Djokovic jugará la final después de superar en tres sets a un decadente Federer

Djokovic jugará la final después de superar en tres sets a un decadente Federer

MIAMI (ESTADOS UNIDOS), 3 (EUROPA PRESS)

El serbio Novak Djokovic, tercero del ranking mundial, disputará la final del torneo de Cayo Vizcaíno, segundo Masters 1000 de la temporada, después de superar en tres sets a un desconocido Roger Federer por 3-6, 6-2 y 6-3.

Al suizo no se le recordaba un partido igual de malo desde hacia tiempo, ni siquiera en sus particulares sufrimientos con Nadal en la arcilla roja de Roland Garros. Federer ofreció un partido propio del ocaso de su carrera, con múltiples errores de derecha y revés e incapaz de contener su servicio, que perdió hasta en seis ocasiones.

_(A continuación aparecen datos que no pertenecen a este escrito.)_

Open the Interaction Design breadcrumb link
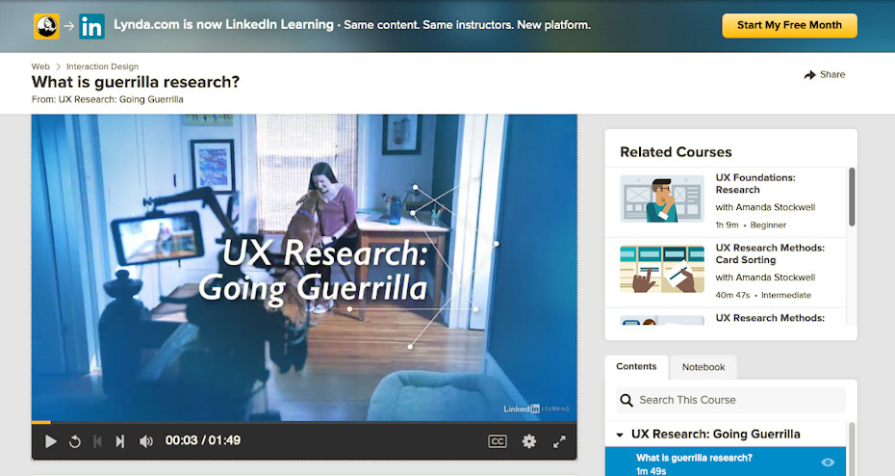The image size is (895, 476). pos(102,66)
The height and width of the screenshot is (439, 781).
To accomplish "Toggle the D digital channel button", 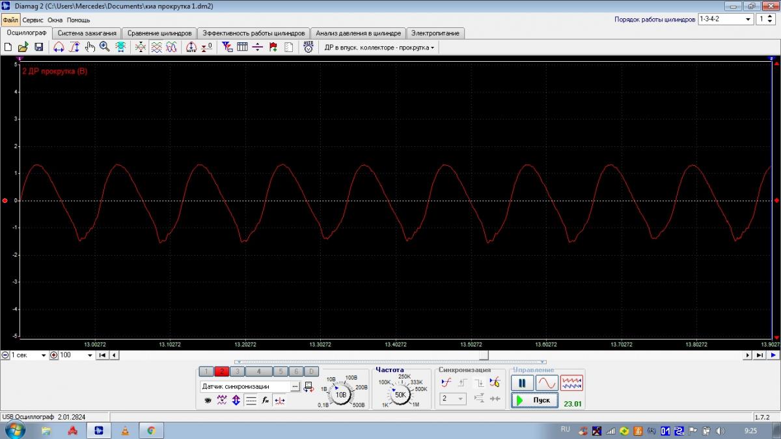I will 312,372.
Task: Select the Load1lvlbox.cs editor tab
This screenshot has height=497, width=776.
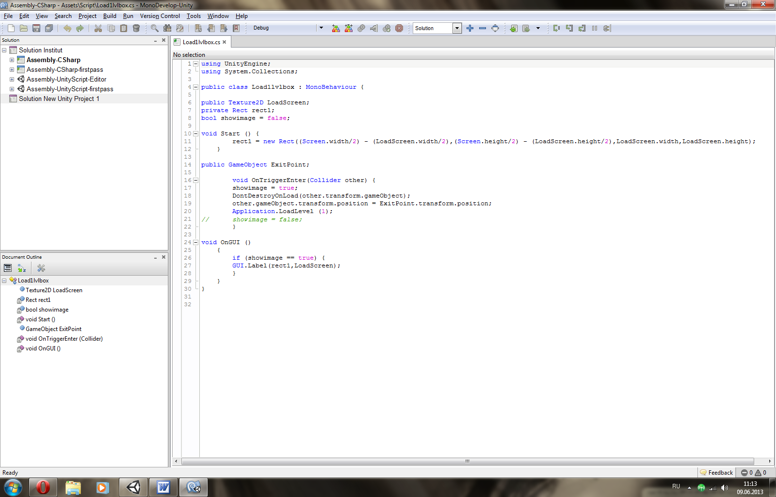Action: coord(201,42)
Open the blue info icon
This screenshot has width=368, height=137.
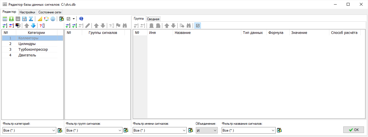(x=81, y=19)
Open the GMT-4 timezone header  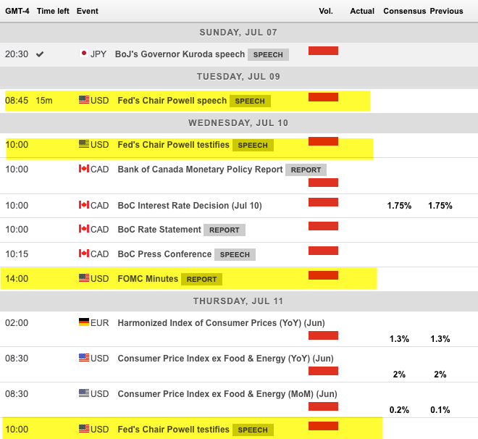click(x=17, y=12)
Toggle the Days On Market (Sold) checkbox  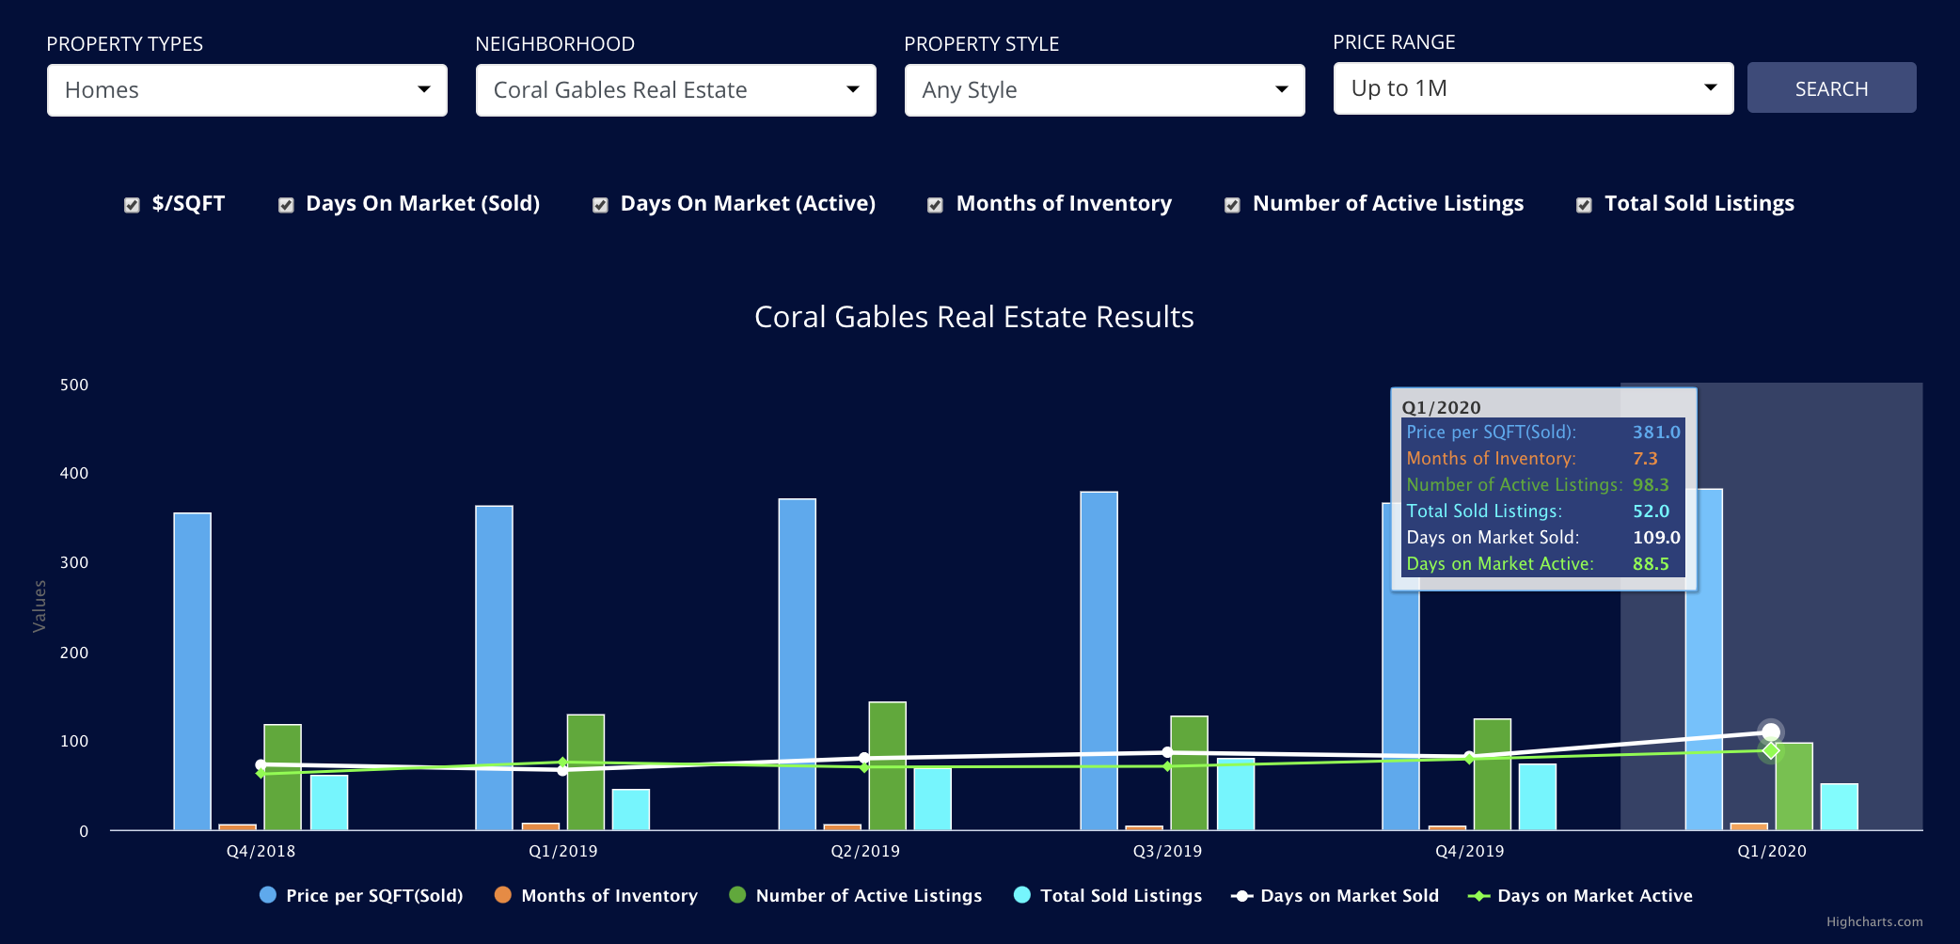[286, 205]
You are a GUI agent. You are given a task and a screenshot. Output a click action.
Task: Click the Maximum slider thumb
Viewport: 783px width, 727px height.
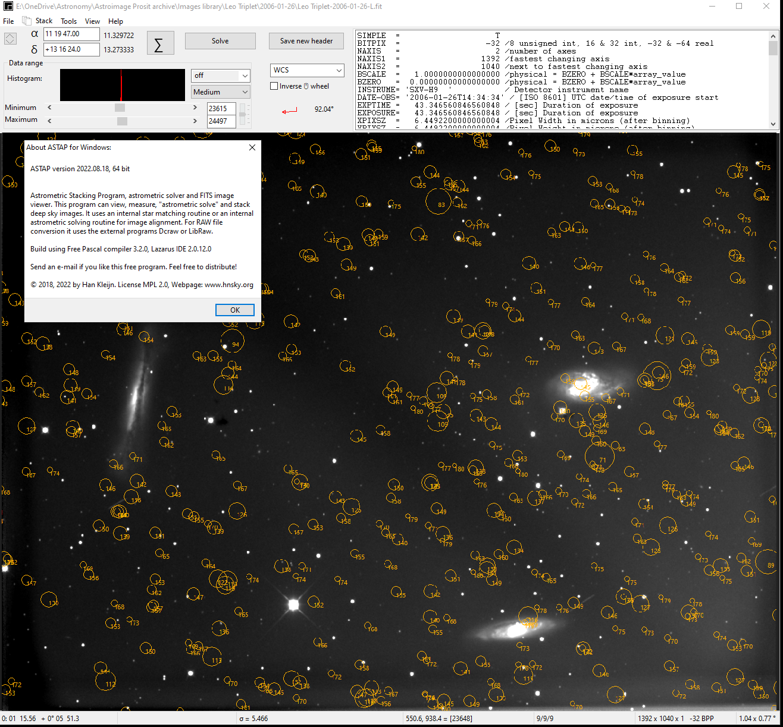tap(122, 121)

De hecho el helvético protagonizó una de las acciones que formaban parte del baúl de los recuerdos. En su enésima pérdida del saque, al comienzo del tercer set, estrelló su raqueta con toda la rabia contenida contra la pista central de Miami. Un gesto de desaprobación que pertenecía a su pasado, a antes de convertirse en el rey del tenis mundial durante cinco exitosos años.

Hasta ese punto había llegado Federer por sí mismo porque Djokovic, que tampoco estuvo especialmente fino, carecía de protagonismo. Todo era para el número dos, que acumuló fallo tras fallo desde que se impusiera en la primera manga por 6-3.

Ese parcial sí que lo entregó Djokovic, quien, influido o no por el viento, cedió su saque en dos ocasiones con sendos fallos. Desde entonces un irreconocible Federer ofreció un repertorio inaudito de fallos, con derecha o revés indistintamente. La consecuencia, favorable al serbio, era la final de Cayo Vizcaíno.

Djokovic rompió cinco de los seis servicios siguientes del suizo para apuntarse la segunda manga por 6-2 y situarse con 4-0 en el tercero. Federer para entonces ya había roto su raqueta y se había ganado aún más el favor del público, que insufló ánimos al 'gigante' en momentos tan delicados.

Un aliento y su dignidad le llevaron a corregir el rumbo, recuperar una rotura y añadir emoción a la recta final, pero su reacción fue baldía y Djokovic cerró el partido por 6-3.